Une prise de position symbolique puisque ceux-ci ont une durée d'application limitée à fin août, mi-septembre, selon les cas, et que les verbalisations ont été rares.
"Tous ces arrêtés, s'ils sont maintenus, vont être attaqués", a averti samedi Me Patrice Spinosi, avocat de la Ligue des droits de l'Homme qui avait saisi le Conseil d'État. "La LDH a d'ores et déjà prévu de demander le retrait de ces différents arrêtés" qui "ne sont pas conformes aux libertés fondamentales". "J'ai du mal à comprendre comment des hommes politiques continuent à argumenter sur une polémique qui n'a plus lieu d'être", a-t-il ajouté.

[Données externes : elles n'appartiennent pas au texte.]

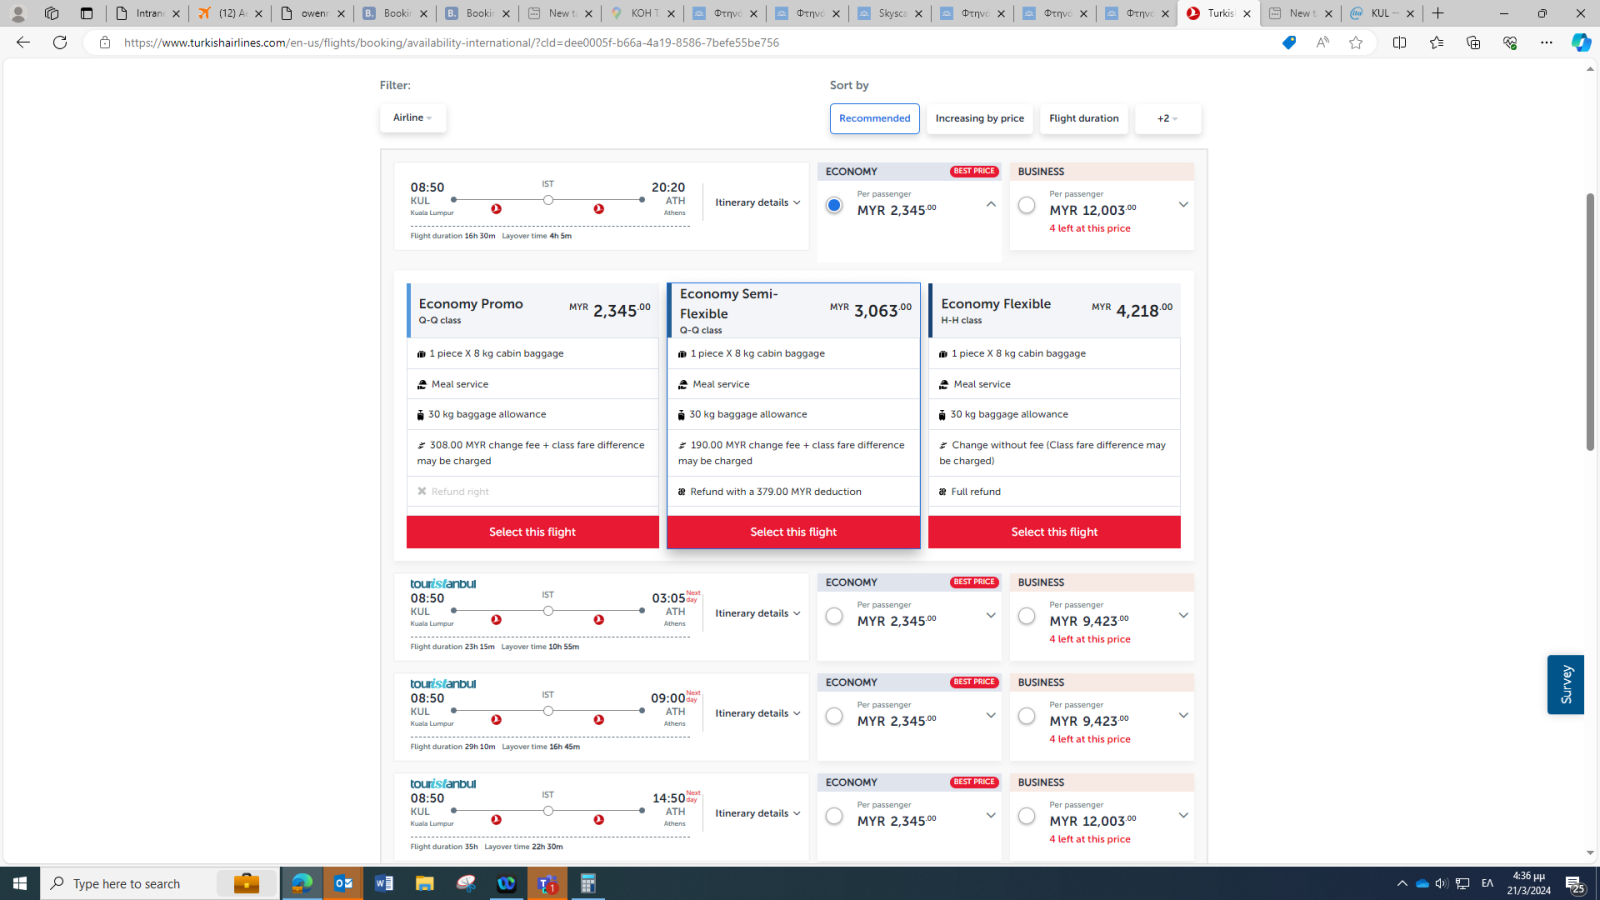Select Economy fare for 03:05 arrival flight
Image resolution: width=1600 pixels, height=900 pixels.
(834, 616)
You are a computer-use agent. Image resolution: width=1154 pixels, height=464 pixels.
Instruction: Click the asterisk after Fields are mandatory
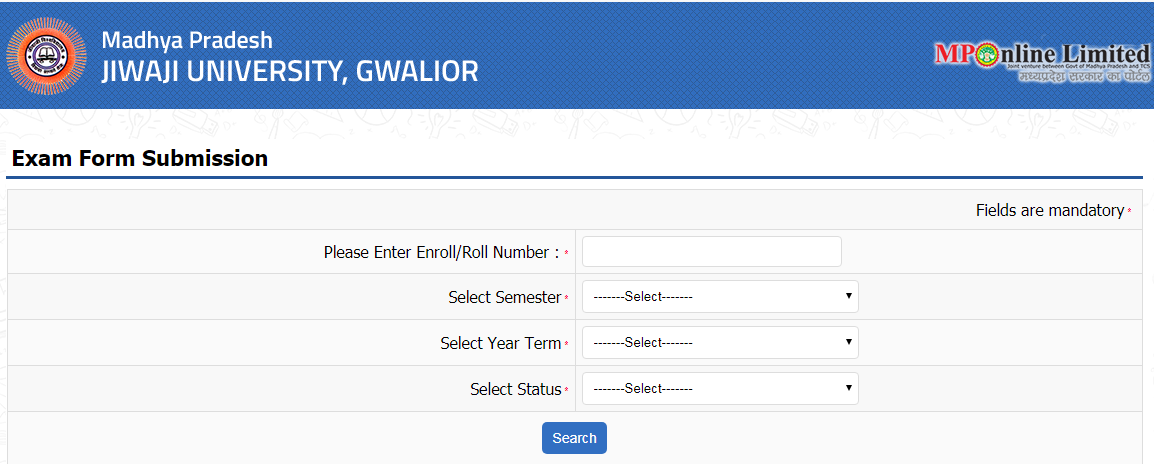[1130, 211]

La décision du Conseil d'État "n'épuise pas le débat qui s'est ouvert"
Le Premier ministre, Manuel Valls, estime que la décision du Conseil d'État "n'épuise pas le débat qui s'est ouvert" sur cette question. "Rester silencieux, comme par le passé, c'est un petit renoncement. Une démission de plus", a-t-il dit sur sa page Facebook, au moment où le ministre de l'Intérieur, Bernard Cazeneuve, prônait "l'apaisement".
À Nice, la mairie a fait savoir que les femmes portant un burkini "continueront d'être verbalisées", tant que l'arrêté n'est pas invalidé.
Le maire FN de Fréjus, David Rachline, soutient que son arrêté reste "valable", jusqu'au 12 septembre, n'étant sous le coup d'"aucune procédure".
Le député-maire LR du Touquet, Daniel Fasquelle, juge que son arrêté visant à "assurer la sécurité sur la plage" n'a été que "partiellement invalidé" par la décision du Conseil d'État et "continuera de s'appliquer".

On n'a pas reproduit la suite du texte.